The entire code is based on yaml configuration files. You can find an explanation of how they work in config.md.

  • In the configs/base/ folder you can find default configurations for the datasets, loss functions, model architectures, and others.
  • In the configs/experiments/ folder you can find the configuration files for the experiments reported in the paper.

If you want to use your own data, models, or others, consider writing the re-usable independent configuration pieces such as datasets into configs/base/ and then the configuration for your experiments in configs/experiments/.

Pre-trained models

The pre-trained model we provide for inference is trained on 80% of PanNuke, taking samples from each of the folds. The detection F1-Score corresponds to the remaining 20% of the data.

ResolutionBackboneBackbone levelsDETR levelsLayers/QueriesF1-detconfigweights
0.25mppSwin-T343/60082.67configweights
0.50mppSwin-T443/60081.77configweights
0.25mppSwin-L446/90083.06configweights

Training and testing

For training and testing, you must create a configuration file in which you specify basic configuration of the experiment, the dataset, the model, the loss and the loaders. You can find an example on this config file. To run the training, we recommend creating your own configuration file, in which you'll have the modify the data directory and model checkpoints, and run:

python3 -m torch.distributed.launch --use-env --nproc-per-node=NUM_GPUs tools/train.py \
                        --config-file /path/to/config/file

Alternatively, you could also modify the paths from the command line:

python3 -m torch.distributed.launch --use-env --nproc-per-node=NUM_GPUs tools/train.py \
                        --config-file /path/to/config/file \
                        --opts dataset.train.root=/path/to/dataset/ \
                               dataset.val.root=/path/to/dataset/ \
                               dataset.test.root=/path/to/dataset/ \
                               model.checkpoint=/path/to/checkpoint \
                               model.backbone.checkpoint=/path/to/backbone/checkpoint

Testing is based on the same configuration file that has been used for training, but calling the tools/eval.py script rather than the training one. Note that for the evaluation, the training must have been run previously and ended successfully. Now, the checkpoints specified to the model and backbone configurations will be ignored, but the output checkpoint will be used when initializing the model.

EXCERPTED DATA =>

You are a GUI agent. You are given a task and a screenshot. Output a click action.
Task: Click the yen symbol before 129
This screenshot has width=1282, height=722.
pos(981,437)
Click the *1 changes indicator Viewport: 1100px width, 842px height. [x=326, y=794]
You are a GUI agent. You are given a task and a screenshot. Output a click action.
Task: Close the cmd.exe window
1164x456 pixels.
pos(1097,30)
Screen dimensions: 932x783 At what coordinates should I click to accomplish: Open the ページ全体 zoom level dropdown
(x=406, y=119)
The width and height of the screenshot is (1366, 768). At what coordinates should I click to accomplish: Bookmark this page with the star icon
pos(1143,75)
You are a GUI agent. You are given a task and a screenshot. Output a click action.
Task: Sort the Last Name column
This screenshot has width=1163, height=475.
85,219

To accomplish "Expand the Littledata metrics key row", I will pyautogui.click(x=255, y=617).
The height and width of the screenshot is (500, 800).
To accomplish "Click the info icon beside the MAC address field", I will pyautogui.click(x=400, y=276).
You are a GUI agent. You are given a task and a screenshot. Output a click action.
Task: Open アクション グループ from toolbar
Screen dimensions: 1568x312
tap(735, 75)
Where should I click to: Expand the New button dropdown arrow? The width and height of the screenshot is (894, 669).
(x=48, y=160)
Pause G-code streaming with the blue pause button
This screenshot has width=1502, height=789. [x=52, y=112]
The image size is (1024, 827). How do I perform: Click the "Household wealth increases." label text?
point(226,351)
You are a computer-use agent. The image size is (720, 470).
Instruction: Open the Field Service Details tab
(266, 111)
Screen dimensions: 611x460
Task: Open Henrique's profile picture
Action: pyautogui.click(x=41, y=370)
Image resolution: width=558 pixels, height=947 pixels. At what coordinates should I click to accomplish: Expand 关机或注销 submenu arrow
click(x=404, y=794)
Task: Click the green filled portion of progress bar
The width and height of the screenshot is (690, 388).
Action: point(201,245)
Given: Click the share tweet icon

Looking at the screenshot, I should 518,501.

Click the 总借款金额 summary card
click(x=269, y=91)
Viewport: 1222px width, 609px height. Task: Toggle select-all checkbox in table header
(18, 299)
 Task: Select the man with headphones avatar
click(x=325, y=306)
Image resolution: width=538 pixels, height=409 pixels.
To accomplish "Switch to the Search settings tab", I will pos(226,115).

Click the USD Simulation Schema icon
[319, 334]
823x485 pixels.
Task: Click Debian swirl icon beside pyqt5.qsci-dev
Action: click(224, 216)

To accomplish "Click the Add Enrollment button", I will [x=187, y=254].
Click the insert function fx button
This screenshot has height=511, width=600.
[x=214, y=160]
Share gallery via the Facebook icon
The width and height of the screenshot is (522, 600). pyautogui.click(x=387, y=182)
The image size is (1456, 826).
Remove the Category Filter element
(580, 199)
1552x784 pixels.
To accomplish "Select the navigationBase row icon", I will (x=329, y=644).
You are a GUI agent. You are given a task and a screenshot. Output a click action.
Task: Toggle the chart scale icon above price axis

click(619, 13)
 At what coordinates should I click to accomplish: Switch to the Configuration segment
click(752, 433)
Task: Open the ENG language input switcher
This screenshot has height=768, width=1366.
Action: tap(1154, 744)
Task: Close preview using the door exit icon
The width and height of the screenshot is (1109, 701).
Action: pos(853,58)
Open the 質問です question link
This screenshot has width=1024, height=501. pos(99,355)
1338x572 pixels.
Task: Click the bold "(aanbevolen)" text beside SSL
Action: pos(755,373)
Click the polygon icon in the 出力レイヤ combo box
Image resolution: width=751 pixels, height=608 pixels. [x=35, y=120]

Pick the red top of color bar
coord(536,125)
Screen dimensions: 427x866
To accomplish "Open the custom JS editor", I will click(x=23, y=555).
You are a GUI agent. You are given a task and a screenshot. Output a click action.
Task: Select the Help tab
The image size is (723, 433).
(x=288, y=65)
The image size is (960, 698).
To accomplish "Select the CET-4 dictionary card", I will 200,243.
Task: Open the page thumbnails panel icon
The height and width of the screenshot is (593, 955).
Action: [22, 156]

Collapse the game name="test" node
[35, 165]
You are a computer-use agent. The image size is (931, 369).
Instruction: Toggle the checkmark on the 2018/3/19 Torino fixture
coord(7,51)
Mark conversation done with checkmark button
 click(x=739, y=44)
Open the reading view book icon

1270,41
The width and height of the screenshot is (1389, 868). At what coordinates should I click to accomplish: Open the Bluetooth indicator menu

EXERCISES =>
(1) Print the training documentation between "If you want" and "experiments in configs/experiments/.", inclusive.
(2) According to the training documentation, how much of PanNuke was the provided pre-trained model trained on?
(3) Pick up the training documentation after its final sentence and keep writing it.

SOLVED TASKS =>
(1)
If you want to use your own data, models, or others, consider writing the re-usable independent configuration pieces such as datasets into configs/base/ and then the configuration for your experiments in configs/experiments/.

(2) 80% of PanNuke, with samples taken from each of the folds.

(3)
Inference on WSIs

Inference on WSIs is very easy! You just need to create a configuration file that extends (with __base__) an existing configuration file provided jointly with the model weights (see Pre-trained models table above), the model window parameters (for window detection) and the infer loader configuration. See docs/inference.md.

Then, running is as easy as:

python3 -m torch.distributed.launch --use-env --nproc-per-node=NUM_GPUs tools/infer.py \
                        --config-file /path/to/config/file \
                        --experiment.output_dir /path/model/weights/folder \
                        --experiment.output_name model_weights_name.pth

Citation

If you find this work helpful in your research, please consider citing us:

@misc{pina2025cellnucleidetectionclassification,
      title={Cell Nuclei Detection and Classification in Whole Slide Images with Transformers}, 
      author={Oscar Pina and Eduard Dorca and Verónica Vilaplana},
      year={2025},
      eprint={2502.06307},
      archivePrefix={arXiv},
      primaryClass={cs.CV},
      url={https://arxiv.org/abs/2502.06307}, 
}
@inproceedings{
       pina2024celldetr,
       title={Cell-{DETR}: Efficient cell detection and classification in {WSI}s with transformers},
       author={Oscar Pina and Eduard Dorca and Veronica Vilaplana},
       booktitle={Submitted to Medical Imaging with Deep Learning},
       year={2024},
       url={https://openreview.net/forum?id=H4KbJlAHuq},
       note={under review} }

License

License

This project is licensed under the MIT License.